- **WRITTEN INSTRUCTION**
Reproduce verbatim the lines of the records below, from the line containing "Click the Research" through the line containing "pyautogui.click(x=94, y=147)", both included.

Records from a data collection
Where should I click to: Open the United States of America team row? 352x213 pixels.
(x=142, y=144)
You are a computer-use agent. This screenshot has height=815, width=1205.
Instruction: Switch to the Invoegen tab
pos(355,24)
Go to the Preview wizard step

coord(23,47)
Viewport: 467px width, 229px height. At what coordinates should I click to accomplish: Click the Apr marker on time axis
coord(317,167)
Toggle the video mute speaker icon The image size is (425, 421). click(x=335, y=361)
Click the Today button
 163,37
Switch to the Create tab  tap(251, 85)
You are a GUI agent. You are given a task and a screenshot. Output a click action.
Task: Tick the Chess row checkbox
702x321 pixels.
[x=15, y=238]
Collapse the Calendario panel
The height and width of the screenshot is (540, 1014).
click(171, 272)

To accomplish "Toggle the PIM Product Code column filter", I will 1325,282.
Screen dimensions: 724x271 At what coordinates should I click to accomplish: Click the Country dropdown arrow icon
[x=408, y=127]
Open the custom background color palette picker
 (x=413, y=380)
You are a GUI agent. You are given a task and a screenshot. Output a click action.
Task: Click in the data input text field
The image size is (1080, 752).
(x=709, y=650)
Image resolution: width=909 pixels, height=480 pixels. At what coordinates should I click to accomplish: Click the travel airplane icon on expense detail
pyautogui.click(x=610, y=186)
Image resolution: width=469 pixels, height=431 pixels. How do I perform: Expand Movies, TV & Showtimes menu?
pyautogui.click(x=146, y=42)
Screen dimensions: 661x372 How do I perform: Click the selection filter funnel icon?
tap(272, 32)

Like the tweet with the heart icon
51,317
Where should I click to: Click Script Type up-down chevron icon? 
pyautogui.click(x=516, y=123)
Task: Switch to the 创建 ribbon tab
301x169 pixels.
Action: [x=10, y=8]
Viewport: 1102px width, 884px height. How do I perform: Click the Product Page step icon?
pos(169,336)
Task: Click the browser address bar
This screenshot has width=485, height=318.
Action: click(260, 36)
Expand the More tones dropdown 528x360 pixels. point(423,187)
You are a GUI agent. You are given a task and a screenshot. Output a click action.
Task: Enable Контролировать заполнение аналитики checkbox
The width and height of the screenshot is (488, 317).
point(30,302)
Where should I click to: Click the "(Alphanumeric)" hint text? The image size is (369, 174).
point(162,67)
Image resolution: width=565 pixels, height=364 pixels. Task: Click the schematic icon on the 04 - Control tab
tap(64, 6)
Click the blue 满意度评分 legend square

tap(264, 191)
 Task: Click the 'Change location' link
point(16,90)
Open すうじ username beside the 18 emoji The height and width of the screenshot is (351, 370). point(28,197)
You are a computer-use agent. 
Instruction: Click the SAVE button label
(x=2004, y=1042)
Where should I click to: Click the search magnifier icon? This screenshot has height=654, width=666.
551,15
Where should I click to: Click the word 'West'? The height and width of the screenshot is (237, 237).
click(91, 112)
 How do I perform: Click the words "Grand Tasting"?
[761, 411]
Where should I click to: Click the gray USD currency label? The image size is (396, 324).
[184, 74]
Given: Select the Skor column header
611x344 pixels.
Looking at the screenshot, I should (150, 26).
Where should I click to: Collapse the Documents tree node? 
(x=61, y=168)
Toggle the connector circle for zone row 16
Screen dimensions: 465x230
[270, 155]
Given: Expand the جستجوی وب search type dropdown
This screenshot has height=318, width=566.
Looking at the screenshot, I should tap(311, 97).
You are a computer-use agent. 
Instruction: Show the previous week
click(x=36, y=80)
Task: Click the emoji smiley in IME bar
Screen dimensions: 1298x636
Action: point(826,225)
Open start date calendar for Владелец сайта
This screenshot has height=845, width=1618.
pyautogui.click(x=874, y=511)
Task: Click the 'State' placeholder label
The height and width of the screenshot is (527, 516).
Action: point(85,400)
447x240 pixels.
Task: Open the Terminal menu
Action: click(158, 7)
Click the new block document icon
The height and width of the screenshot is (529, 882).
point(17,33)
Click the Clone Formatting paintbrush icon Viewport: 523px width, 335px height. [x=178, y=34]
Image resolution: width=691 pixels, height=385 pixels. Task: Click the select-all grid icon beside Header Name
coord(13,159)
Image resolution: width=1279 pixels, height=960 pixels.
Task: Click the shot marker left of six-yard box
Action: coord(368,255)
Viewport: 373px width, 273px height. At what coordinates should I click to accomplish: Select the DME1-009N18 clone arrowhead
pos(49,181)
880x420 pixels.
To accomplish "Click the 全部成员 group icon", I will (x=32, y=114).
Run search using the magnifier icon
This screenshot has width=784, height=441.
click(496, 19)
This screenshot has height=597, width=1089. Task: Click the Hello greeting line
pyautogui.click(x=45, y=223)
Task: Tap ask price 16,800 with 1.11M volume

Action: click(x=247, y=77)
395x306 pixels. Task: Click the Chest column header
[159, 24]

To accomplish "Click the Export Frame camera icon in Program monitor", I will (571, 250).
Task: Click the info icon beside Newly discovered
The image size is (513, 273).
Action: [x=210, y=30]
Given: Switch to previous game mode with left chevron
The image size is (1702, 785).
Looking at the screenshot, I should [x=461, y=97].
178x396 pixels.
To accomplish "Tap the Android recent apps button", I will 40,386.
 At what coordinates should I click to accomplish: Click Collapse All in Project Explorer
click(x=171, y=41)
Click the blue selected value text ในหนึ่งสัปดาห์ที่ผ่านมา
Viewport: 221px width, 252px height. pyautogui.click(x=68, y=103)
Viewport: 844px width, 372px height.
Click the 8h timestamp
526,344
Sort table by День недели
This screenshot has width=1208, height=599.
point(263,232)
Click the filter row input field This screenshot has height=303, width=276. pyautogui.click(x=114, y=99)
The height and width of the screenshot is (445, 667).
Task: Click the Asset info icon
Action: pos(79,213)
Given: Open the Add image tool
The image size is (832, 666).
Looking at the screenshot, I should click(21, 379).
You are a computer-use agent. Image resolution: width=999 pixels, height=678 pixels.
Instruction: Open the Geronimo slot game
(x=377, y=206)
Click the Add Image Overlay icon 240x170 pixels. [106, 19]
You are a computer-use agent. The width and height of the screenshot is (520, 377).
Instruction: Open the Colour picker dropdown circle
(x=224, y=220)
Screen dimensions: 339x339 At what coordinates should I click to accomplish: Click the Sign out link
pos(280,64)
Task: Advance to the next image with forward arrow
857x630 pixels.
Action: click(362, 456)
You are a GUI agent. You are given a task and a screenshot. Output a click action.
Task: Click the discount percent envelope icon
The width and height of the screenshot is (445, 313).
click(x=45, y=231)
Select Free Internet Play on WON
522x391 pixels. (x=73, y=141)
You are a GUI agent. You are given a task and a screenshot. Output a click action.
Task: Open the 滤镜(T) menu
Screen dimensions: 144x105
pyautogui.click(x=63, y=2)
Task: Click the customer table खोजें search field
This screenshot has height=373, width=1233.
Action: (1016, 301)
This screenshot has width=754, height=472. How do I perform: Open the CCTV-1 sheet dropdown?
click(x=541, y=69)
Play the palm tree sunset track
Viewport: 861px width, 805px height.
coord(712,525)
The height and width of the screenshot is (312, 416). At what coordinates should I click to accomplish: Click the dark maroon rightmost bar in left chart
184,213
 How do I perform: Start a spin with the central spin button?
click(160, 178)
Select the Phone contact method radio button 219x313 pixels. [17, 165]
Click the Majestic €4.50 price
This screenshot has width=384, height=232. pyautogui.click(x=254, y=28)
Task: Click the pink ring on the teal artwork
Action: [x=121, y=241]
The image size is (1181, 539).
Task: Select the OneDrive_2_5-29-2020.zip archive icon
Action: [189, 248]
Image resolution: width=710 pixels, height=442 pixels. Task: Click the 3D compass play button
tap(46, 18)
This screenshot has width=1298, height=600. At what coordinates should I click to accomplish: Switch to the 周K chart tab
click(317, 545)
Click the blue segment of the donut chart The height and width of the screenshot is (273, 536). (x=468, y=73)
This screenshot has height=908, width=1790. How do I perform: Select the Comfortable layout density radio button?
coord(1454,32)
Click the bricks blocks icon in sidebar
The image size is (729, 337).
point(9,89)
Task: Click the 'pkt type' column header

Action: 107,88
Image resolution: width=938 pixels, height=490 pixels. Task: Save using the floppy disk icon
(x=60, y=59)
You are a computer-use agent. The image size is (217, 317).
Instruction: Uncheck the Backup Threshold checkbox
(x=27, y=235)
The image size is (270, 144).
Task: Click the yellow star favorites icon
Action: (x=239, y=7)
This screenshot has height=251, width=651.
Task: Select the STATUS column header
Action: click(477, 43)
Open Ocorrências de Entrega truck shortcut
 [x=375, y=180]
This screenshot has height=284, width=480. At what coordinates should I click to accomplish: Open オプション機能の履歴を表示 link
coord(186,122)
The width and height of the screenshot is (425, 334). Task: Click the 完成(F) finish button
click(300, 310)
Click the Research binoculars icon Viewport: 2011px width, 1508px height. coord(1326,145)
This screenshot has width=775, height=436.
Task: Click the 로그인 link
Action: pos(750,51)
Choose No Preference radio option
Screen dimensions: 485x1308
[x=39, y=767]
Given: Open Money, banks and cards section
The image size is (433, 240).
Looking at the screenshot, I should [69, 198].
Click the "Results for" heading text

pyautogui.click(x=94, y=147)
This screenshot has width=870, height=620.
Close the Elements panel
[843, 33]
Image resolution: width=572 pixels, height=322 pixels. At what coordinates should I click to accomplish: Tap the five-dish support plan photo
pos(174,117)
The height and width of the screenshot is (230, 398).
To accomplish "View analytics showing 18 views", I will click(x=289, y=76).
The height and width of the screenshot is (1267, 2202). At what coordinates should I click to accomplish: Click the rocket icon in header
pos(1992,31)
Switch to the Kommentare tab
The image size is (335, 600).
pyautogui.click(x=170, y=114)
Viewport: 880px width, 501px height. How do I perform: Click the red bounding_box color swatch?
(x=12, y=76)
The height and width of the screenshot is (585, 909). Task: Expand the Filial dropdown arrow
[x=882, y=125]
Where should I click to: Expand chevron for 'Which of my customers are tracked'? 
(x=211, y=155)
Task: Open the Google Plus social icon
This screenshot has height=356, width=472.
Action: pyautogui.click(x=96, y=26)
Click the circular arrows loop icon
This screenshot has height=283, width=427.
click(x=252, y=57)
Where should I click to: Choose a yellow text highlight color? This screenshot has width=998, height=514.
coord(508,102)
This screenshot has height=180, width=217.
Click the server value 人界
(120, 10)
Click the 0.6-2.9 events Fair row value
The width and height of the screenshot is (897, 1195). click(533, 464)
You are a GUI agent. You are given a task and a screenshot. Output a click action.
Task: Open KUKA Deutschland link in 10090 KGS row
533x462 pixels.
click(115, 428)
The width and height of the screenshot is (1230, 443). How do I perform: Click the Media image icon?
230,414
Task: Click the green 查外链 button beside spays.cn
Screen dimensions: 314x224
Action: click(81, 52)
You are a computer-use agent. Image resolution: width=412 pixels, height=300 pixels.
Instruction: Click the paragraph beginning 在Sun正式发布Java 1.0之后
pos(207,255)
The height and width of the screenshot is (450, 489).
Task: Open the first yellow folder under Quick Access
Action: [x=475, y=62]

- **SOLUTION TO THIS PROBLEM**
Click the Research binoculars icon Viewport: 2011px width, 1508px height. coord(1326,145)
This screenshot has width=775, height=436.
Task: Click the 로그인 link
Action: pos(750,51)
Choose No Preference radio option
Screen dimensions: 485x1308
[x=39, y=767]
Given: Open Money, banks and cards section
The image size is (433, 240).
Looking at the screenshot, I should [69, 198].
Click the "Results for" heading text

pyautogui.click(x=94, y=147)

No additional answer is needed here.